= The task =
Write the entries below again, precisely as they appear.

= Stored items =
....................

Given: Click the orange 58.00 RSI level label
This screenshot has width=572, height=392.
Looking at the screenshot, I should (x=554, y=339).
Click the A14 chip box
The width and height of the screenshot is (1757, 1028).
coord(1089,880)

....................

= Your response =
Given: Click the orange 58.00 RSI level label
This screenshot has width=572, height=392.
Looking at the screenshot, I should (x=554, y=339).
Click the A14 chip box
The width and height of the screenshot is (1757, 1028).
coord(1089,880)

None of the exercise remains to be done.